[Records from a data source]
* * * * *

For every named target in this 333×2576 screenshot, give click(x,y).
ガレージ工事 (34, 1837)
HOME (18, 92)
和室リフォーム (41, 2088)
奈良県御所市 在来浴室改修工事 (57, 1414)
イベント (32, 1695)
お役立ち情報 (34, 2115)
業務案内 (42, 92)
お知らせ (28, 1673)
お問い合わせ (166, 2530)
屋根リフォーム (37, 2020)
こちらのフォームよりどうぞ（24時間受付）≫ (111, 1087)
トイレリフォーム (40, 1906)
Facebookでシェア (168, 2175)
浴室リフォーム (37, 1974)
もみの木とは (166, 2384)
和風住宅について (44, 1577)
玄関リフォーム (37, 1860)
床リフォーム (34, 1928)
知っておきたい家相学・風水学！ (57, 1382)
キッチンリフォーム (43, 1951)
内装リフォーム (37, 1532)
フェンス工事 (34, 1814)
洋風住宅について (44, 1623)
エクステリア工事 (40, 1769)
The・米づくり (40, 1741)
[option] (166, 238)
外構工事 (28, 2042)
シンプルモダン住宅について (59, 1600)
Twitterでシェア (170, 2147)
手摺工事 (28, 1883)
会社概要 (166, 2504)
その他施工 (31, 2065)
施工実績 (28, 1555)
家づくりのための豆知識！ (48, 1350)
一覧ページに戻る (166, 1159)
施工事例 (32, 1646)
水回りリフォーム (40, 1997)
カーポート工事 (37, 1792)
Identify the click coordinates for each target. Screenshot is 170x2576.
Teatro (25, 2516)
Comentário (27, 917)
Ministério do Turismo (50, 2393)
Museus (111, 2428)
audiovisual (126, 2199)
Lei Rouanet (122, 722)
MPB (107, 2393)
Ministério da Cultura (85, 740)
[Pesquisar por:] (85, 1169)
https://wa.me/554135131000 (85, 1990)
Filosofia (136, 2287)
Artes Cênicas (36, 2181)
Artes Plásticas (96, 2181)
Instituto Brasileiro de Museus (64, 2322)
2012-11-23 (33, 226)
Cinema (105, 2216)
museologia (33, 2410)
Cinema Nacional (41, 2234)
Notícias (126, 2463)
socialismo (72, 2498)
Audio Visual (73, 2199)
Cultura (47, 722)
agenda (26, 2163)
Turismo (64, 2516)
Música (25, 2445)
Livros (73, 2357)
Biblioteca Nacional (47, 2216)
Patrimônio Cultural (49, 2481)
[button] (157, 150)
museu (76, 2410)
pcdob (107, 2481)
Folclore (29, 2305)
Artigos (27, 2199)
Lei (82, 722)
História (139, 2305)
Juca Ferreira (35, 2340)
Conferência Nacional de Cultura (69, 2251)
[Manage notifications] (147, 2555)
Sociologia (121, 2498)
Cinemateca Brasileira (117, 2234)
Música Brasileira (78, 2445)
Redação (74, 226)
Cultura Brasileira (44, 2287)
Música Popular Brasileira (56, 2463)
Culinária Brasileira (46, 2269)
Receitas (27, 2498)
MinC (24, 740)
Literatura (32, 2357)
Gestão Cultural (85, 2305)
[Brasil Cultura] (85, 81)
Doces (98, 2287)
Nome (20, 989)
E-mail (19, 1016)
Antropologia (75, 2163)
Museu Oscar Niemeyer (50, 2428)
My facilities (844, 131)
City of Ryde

* * * * *

HOW TO COMPLETE THIS TASK: The answer should be all lines from the entries above that hold the word "click".

THE COMPLETED TASK:
For every named target in this 333×2576 screenshot, give click(x,y).
Identify the click coordinates for each target. Screenshot is 170x2576.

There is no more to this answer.